■ Consigne: Poursuivez le récit de voyage sur le delta du Siné Saloum à partir de sa dernière phrase.

■ Passage du texte:
+---+
Carnet de voyage : le delta du Sine-Saloum, le Sénégal au fil de l’eau


Il y a tant de beaux paysages à voir au Sénégal, mais pour ce premier voyage en terre Téranga nous nous sommes focalisés sur l’une des plus belles régions : le delta du Siné Saloum !
Le Siné Saloum, un nom qui laisse rêveur. Un dédale d’îles et de bras de mer qui forme ce labyrinthe paisible niché au-dessus de la Gambie sur la côte maritime du Sénégal. Pendant cinq jours mangroves, palétuviers, charrettes et randonnées dans la brousse ont ponctué ce voyage en terres sénégalaises. J’ai ouvert ce chapitre d’un tout nouveau genre avec tous nos conseils pour préparer au mieux votre première découverte de l’Afrique Suhsaharienne ; voici maintenant le récit jour par jour. Plongez avec nous au cœur du delta du Siné Saloum.
+---+
■ Extrait des données:

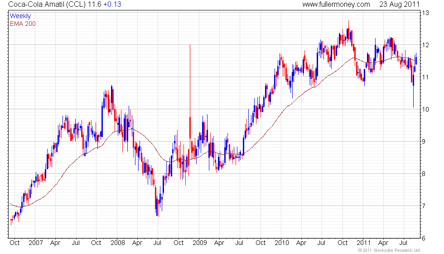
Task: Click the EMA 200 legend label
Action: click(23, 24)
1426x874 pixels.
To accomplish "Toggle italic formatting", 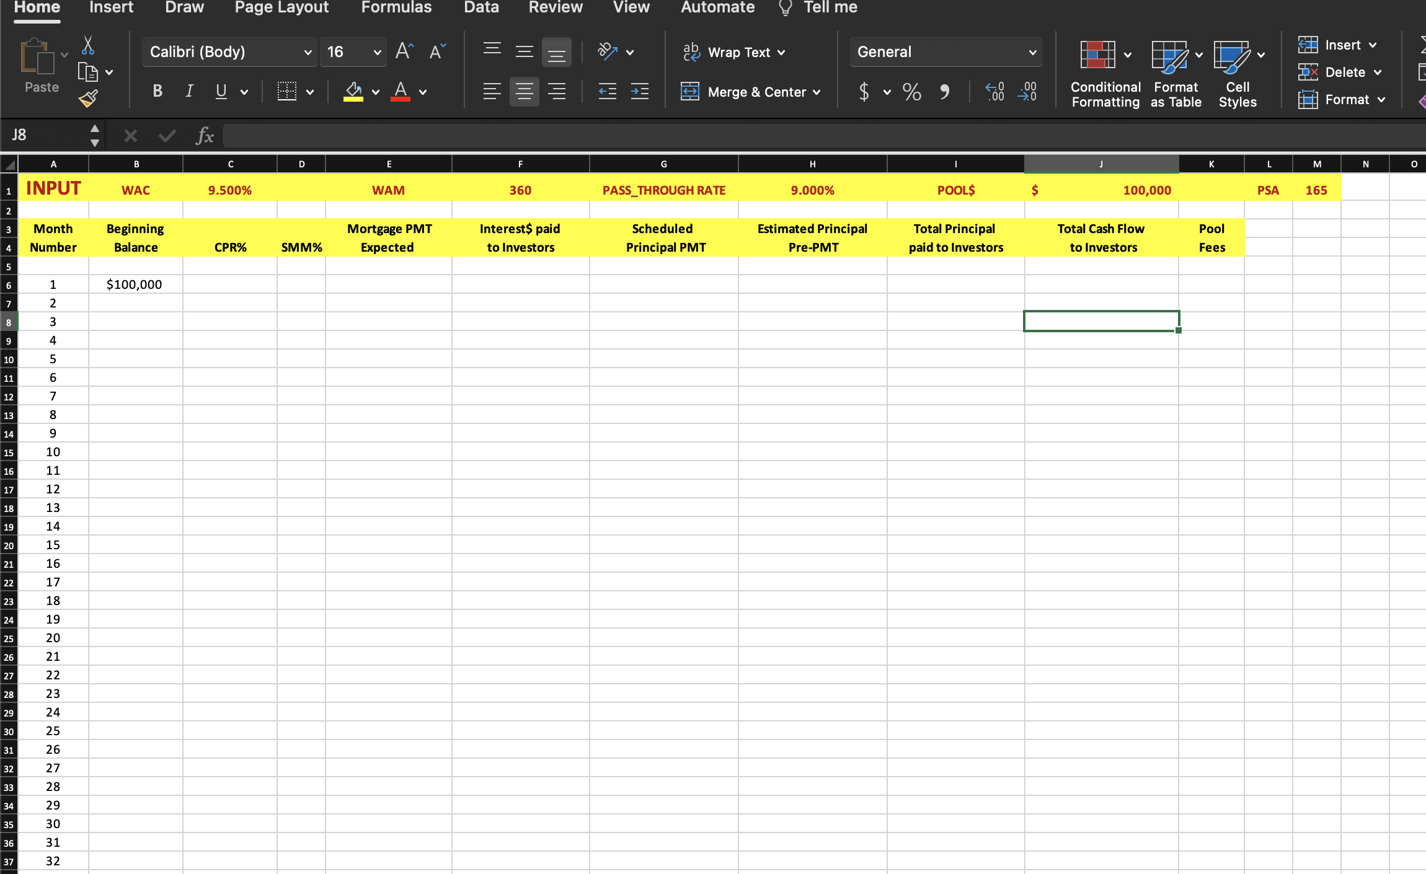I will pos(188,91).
+---+
■ Résultat:
*voyage réalisé du 27 mars au 04 avril 2018


Carnet de voyage au Sénégal — 5 jours dans le Siné Saloum
Notre pirogue, celle qui nous suivrait pendant ces prochains jour et Elage notre piroguier, nous attendaient à Ndangane. La navigation commença sous un soleil de plomb. Heureusement qu’Elage nous avait installé un drap de fortune pour nous protéger de ce soleil éreintant. Je ne sais pas combien de mile marin nous ferons jusqu’à l’île aux oiseaux où ces pilotis nous attendent. Visions paradisiaques. Nous observerons différentes espèces d’où le nom m’échappe aujourd’hui (hormis le Héron goliath et le garde bœuf, les aigrettes, les pélicans, des sternes, des martins chasseurs, merci Benjamin pour ces termes techniques ! ). Je me souviens de notre premier Yassa crevettes que nous avons partagé à quatre. Le temps file vite sur l’eau, on se laisse bercer volontiers de gauche à droite comme les aiguilles d’une boussole. Nous arriverons à Mar Fafako où champs d’arachide et de mil sont un visage familier et viennent enrober le campement Essamaye, notre maison à impluvium pour les deux prochaines nuits.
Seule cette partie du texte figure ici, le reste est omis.